Zukunftsmusik

„Neben den bekannten, vertrauten und lieb gewordenen „Kanälen“ Orgel, Gesangbuch-Chorälen, Taizé, Chor- und Bläsermusik drängen die Lobpreismusik und Anbetungsbewegung mit Nachdruck ins Konzert der etablierten Player und wollen auch „mitspielen“. So lassen uns die vier Verantwortlichen der Broschüre „Zukunftsmusik“ im Vorwort zu dieser Arbeitshilfe von musikplus und „Perspektive entwickeln“ des ejw Württemberg wissen. Was uns dann auf 88 Seiten thematisch vorgelegt wird, hat es in sich. Denn das, was diese Arbeitshilfe an geballtem Wissen, Daten, Informationen, Tipps und enorm ausgewogenem und behutsamen Umgang mit dem Thema zu bieten hat, sucht seinesgleichen. Das ganze Heft atmet die Erfahrung vieler Jahrzehnte von
Grabenkämpfen zwischen Klassik und Pop.

Was aus Sicht des Genres christlicher Popularmusik nicht ganz nachvollziehbar ist, ist deshalb die Einengung auf Lobpreis und Anbetung. Das mag aus württembergischer Sicht eine Rolle spielen – und für diese Landeskirche ist diese Broschüre ja auch erstellt worden. Wirklich einleuchtend ist diese Eingrenzung nicht, denn primär geht es ja um das Genre Pop in seiner Ausformung als christliche Popularmusik. Die Einschränkung läge evtl. in der Zielrichtung in Bezug auf Gottesdienst und Liturgie bzw. der im Vorwort ausgemachten „Anbetungsbewegung“. Den Leser laden zwanzig thematisch breit gefächerte Artikel einer hochqualifizierten Autorenmannschaft (Douglass, Baltes, Faix, Herbst, Frey, um nur Einige zu nennen) zum Nach-, Quer- und Weiterdenken und zu begeisternder Zustimmung oder heftigem Widerspruch ein. Also genau zu dem, was eine derartige Arbeitshilfe zu leisten im Stande sein sollte. Ein Highlight sind die an den Schluss gestellten „Worte“ an Pfarrerinnen und Pfarrer, Kirchenmusikerinnen und Kirchenmusiker, Veranstalterinnen und Veranstalter, Jugendreferentinnen und Jugendreferenten, Musikerinnen und Musiker und, ja auch: Songwriterinnen und Songwriter. Aus der je subjektiven Perspektive der Autoren sind eindrückliche Bitten und Skizzen für eine Weiterentwicklung dieses Feldes im Bereich der Kirchenmusik, verbunden mit dem Aufruf zu einem guten Mit- und Nebeneinander, entstanden.

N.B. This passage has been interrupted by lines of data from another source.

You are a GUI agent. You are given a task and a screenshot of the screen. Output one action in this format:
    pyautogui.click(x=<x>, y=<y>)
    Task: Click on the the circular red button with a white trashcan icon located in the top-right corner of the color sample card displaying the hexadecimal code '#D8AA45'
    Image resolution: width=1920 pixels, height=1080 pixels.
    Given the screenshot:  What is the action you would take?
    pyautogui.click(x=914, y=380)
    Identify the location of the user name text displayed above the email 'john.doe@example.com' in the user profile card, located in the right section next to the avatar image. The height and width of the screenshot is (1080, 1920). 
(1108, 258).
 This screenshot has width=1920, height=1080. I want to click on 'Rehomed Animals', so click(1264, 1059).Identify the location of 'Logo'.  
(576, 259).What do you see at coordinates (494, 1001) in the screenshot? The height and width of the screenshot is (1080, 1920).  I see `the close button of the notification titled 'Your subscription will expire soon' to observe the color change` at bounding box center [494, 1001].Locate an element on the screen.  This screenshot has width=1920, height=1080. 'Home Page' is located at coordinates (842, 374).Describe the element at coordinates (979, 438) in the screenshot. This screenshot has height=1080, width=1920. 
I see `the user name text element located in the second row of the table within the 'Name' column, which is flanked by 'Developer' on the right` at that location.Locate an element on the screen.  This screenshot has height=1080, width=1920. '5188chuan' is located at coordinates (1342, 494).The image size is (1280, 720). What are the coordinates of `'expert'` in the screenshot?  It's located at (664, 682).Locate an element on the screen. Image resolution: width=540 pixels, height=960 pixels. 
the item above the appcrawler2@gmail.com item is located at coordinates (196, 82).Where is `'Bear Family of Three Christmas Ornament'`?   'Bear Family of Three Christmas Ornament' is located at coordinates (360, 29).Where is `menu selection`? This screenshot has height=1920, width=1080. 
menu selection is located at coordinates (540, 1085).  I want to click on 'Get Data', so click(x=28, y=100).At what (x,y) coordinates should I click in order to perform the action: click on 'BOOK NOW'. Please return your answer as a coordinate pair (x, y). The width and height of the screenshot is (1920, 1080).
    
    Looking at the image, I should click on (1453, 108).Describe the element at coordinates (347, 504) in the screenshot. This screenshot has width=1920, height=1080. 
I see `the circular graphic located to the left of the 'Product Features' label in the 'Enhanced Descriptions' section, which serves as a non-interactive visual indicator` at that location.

Das Einzige was den Leser etwas befremden dürfte ist das Vorwort. Neben dem oben zitierten ersten Absatz, in dem von „mitspielen“ die Rede ist, wird da auch noch vom „belächeln“ des Genres gesprochen und vom möglichen neuen „Platzhirsch“ (auch wenn der tatsächlich in Anführungszeichen steht). Ja, es ist richtig, dass die populäre Musik (immer) noch ein Schattendasein im  kirchenmusikalischen Kontext führt. Es ist richtig, dass es noch ein langer Weg sein wird, bis es zu einem ausgewogenen Verhältnis zwischen Klassik und Pop kommen wird, auch wenn die Weichen mittlerweile richtig gestellt sind. Aber musste es angesichts des ausgezeichneten Heftes ausgerechnet dieses Vorwort sein? Hätte man nicht besser die Einleitung zur Vorstellung der Verantwortlichen auf den Seiten 4 und 5 vorangestellt? So steht ganz am Anfang als Visitenkarte ein Aufschlag, der dem Heft nicht wirklich gerecht zu werden scheint.

Für den weiteren Diskurs zur Arbeitshilfe gibt es noch eine Webseite mit dem Titel zukunftsmusik.blog. Hier soll die Diskussion um die Inhalte stattfinden, auch wenn zum Zeitpunkt der  Rezension außer der Bestellung der Broschüre noch keine Kommentare zu finden waren. Diese werden aber kommen. Dazu lädt das Thema nach wie vor ein. Mal sehen, was da in den nächsten Monaten so alles zu finden sein wird. Vielleicht auch diese Rezension.